• WHAT THE TASK REQUIRES: Beginning at the first line of the data, print each line exactly, stopping after the line that contains "The image size is (345, 211).".

(Saved data entries)
□ □ □ □
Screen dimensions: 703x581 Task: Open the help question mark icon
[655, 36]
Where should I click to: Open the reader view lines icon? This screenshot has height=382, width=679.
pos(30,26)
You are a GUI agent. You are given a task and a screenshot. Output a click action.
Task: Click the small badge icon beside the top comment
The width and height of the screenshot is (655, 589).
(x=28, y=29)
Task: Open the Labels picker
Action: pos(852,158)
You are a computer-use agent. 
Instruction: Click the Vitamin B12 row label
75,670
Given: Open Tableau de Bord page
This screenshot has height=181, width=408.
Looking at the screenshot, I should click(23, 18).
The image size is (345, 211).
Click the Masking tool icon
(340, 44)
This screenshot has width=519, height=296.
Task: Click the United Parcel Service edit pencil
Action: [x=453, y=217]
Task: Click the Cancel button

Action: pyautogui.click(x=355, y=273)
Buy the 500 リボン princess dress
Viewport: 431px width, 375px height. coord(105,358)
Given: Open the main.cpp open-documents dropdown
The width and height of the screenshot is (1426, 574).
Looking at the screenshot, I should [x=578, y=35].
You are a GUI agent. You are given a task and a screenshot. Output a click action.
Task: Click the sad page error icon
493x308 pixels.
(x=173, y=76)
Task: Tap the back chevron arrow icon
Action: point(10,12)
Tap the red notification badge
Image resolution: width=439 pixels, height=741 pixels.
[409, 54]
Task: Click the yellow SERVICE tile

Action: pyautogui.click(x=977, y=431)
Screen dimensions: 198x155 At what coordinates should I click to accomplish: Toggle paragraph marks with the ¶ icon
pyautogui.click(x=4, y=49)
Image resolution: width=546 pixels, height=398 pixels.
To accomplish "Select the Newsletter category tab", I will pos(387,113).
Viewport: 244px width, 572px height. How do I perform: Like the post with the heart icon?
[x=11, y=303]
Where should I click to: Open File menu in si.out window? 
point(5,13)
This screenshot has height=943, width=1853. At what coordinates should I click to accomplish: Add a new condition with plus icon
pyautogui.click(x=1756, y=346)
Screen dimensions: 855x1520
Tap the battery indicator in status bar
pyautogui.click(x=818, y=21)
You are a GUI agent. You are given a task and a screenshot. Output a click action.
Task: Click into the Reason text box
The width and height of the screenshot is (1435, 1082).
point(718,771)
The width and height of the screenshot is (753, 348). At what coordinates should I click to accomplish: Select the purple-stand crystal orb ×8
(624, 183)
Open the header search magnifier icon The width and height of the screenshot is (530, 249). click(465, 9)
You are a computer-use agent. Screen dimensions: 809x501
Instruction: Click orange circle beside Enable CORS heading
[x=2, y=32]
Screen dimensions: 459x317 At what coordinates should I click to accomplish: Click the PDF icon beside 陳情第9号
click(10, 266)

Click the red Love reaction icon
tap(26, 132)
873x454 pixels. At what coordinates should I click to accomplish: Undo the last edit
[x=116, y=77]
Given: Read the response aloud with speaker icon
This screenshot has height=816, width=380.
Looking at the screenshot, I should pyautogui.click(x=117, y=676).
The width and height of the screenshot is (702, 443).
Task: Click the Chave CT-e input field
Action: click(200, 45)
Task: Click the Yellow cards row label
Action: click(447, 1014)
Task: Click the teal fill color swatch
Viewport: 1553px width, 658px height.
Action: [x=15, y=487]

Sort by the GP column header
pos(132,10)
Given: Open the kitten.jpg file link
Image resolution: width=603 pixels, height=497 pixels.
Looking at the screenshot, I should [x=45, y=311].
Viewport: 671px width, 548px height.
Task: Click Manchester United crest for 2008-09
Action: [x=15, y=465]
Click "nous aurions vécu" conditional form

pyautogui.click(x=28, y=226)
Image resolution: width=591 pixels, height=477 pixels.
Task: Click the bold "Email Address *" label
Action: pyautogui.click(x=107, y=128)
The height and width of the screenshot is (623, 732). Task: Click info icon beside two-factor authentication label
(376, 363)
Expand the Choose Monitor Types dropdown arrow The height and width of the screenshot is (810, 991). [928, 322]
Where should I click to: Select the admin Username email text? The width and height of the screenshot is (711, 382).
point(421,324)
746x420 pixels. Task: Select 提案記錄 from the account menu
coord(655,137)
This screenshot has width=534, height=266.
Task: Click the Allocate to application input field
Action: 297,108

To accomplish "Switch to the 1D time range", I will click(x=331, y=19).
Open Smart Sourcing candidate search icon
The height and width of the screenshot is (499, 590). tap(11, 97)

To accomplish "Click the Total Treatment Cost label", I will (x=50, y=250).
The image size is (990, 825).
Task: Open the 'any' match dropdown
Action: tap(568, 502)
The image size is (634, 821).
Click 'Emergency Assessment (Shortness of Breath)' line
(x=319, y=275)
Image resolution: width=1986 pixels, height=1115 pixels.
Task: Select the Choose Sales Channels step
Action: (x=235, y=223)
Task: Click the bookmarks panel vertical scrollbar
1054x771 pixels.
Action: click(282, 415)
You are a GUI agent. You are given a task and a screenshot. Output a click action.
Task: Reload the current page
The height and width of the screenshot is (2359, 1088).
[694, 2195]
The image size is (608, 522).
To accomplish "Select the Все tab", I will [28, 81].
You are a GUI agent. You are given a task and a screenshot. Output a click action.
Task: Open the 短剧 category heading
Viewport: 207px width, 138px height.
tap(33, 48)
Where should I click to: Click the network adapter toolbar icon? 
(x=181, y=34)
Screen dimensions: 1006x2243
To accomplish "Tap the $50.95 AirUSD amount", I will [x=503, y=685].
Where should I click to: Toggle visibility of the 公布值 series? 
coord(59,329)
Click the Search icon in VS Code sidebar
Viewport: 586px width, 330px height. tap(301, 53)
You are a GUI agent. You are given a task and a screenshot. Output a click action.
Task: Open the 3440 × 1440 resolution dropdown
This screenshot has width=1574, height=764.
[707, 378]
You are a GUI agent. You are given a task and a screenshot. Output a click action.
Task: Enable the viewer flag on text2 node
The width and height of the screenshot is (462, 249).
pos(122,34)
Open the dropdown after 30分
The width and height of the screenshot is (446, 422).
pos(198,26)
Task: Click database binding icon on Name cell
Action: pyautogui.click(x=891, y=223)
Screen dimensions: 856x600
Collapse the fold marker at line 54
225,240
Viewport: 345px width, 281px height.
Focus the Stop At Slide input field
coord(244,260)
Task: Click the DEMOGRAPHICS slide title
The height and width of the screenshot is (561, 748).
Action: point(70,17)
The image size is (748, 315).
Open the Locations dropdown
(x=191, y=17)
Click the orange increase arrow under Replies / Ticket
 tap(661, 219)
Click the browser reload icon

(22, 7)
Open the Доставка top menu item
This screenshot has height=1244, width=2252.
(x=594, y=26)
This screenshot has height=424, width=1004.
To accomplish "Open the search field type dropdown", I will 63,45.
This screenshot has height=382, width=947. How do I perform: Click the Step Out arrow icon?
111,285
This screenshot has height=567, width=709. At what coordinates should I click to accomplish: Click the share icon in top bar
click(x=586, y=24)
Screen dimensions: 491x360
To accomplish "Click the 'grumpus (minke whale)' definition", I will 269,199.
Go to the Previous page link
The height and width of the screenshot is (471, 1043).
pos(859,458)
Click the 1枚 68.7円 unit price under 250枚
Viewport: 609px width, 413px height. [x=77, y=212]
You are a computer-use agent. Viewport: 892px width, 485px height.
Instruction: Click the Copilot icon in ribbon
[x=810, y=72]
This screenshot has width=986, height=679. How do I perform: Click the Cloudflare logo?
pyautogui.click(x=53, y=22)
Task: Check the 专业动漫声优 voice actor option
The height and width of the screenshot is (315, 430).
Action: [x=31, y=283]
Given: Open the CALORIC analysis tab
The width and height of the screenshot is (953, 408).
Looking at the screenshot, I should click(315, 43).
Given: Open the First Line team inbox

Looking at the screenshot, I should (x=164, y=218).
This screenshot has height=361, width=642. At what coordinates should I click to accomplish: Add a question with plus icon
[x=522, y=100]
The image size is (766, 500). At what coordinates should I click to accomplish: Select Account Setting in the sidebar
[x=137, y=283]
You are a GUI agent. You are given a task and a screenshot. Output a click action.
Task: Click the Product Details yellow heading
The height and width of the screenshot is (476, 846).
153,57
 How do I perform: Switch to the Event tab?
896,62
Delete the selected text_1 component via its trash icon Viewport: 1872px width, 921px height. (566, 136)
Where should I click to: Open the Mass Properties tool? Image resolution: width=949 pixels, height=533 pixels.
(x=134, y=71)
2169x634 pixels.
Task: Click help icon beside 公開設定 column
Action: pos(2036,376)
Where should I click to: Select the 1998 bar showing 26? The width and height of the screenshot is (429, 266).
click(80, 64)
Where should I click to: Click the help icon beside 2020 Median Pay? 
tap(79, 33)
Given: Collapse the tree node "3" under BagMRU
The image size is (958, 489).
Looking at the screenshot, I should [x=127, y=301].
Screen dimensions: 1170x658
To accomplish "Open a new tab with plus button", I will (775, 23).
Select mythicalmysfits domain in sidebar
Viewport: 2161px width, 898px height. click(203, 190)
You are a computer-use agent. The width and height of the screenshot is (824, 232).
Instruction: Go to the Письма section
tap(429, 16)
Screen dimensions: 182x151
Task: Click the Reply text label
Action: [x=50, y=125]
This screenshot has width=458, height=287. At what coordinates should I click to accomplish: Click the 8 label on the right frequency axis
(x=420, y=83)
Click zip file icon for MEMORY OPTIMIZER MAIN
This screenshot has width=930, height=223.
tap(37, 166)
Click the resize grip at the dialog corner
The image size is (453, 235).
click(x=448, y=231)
□ □ □ □
• RESULT:
Screen dimensions: 703x581 Task: Open the help question mark icon
[655, 36]
Where should I click to: Open the reader view lines icon? This screenshot has height=382, width=679.
pos(30,26)
You are a GUI agent. You are given a task and a screenshot. Output a click action.
Task: Click the small badge icon beside the top comment
The width and height of the screenshot is (655, 589).
(x=28, y=29)
Task: Open the Labels picker
Action: pos(852,158)
You are a computer-use agent. 
Instruction: Click the Vitamin B12 row label
75,670
Given: Open Tableau de Bord page
This screenshot has height=181, width=408.
Looking at the screenshot, I should click(23, 18).
The image size is (345, 211).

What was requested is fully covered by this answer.